Whilst we Brummies might hold with some of those strange superstitions and beliefs, what sets us apart is that we also, as the accounts in this series of 101 things more than capably demonstrate, have long been in the business of creating, with our enquiring minds and ingenious hands, what others around the world perceive to be magic.
Take, for example, the Brummie engineer, Oliver Lucas: In 1910, he invented the car horn, and that is the perfect example. Here are some things it can do:
- A quick and cheerful double-toot of the horn at 5am can alert your mate that you have arrived to pick him up, but it won’t wake up every single dog and baby along the same street.
- If a section of the working population is engaged in industrial action, you can directly support their strike by honking your horn as you drive past them on your way to your own place of work.
- It can tell a person walking down the street in a totally non-creepy way that you, as luck would have it, are indeed free this Friday night and that, yes, you would love to take them out in order to get to know them better.
- Despite only emitting a harsh, single tone, your horn is nevertheless capable of playing along in tune with the record currently playing on the car radio. Owners of multi-tonal, novelty horn sounds believe other people think they are cool, which amounts to the same thing.
Perhaps most magically of all: The car horn is capable of clearing that traffic jam in front of your vehicle and the magic properties of the horn grow exponentially if everyone in the same jam joins in.
In fairness to Lucas, of course, none of this rampant bellendery is his fault. He originally invented the horn as a safety measure, having foreseen the inherent danger of giving idiot humans access to powerful and heavy moving metal things.
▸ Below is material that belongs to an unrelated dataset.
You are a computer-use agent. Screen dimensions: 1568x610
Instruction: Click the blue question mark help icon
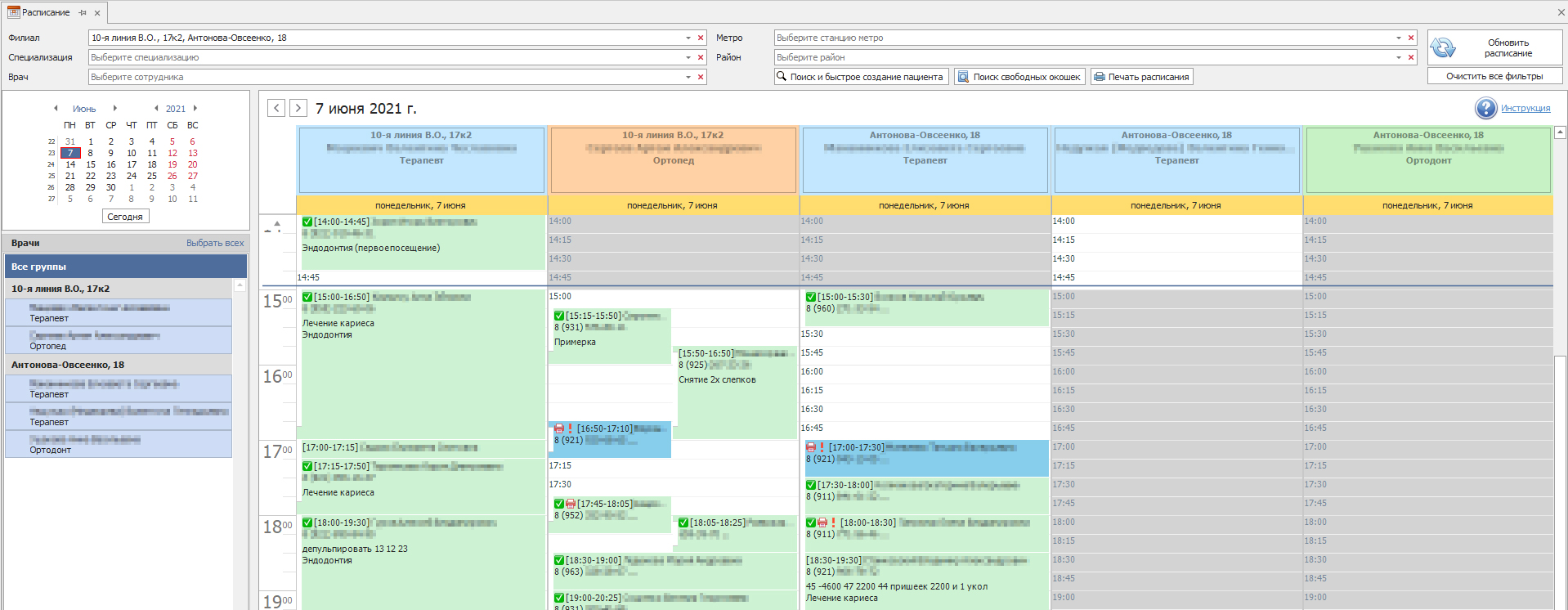(1485, 108)
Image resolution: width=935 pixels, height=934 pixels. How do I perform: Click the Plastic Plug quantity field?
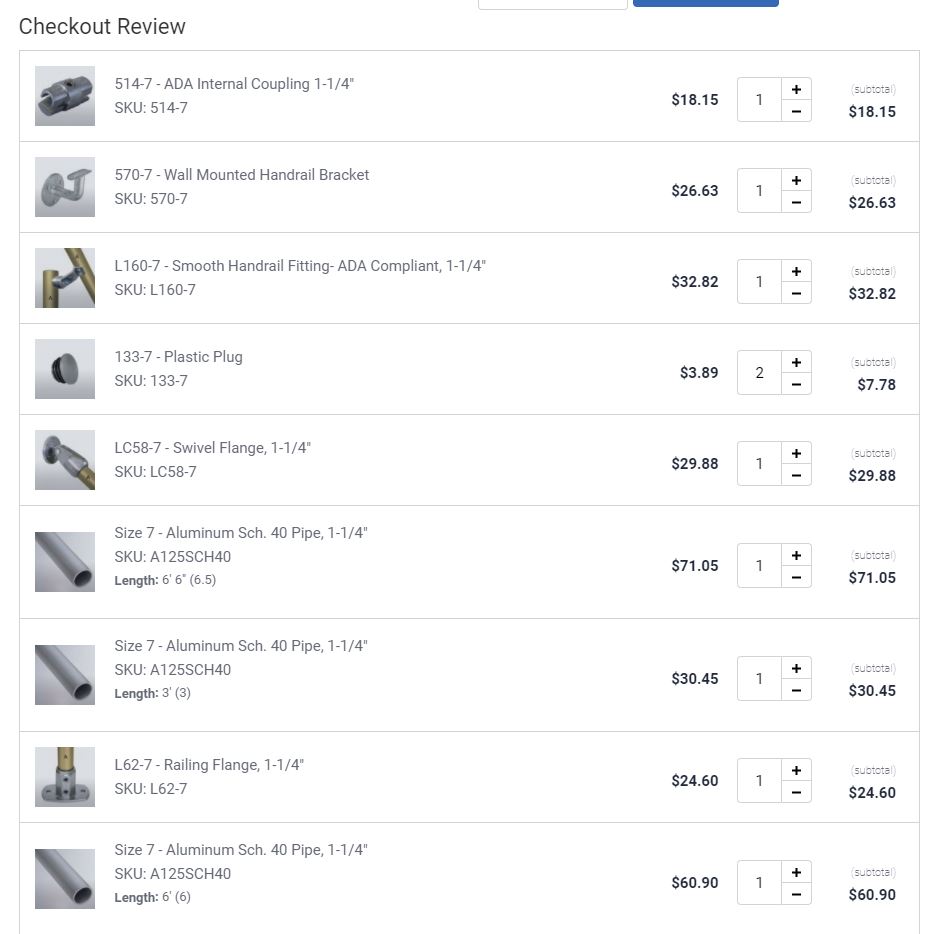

Indeed, more than just a whiff of Lucas’s original intention can still be seen enshrined in The Highway Code, Rule 92, which pertains to use of the horn:
Use only while your vehicle is moving and you need to warn other road users of your presence. Never sound your horn aggressively. You MUST NOT use your horn while stationary on the road [or] when driving in a built up area between the hours of 11.30 pm and 7.00 am, except when another vehicle poses a danger.
Brummies, as has been discussed elsewhere in this book, have a somewhat unique approach to road use, and I’m just as bad, so I’d like it to be noted before I continue that I’m not lobbing stones from my greenhouse here. However, I’m sure that we can all agree that the paragraph above would probably account for less than 1% of global car horn use, and that the other 99% is just people being dicks.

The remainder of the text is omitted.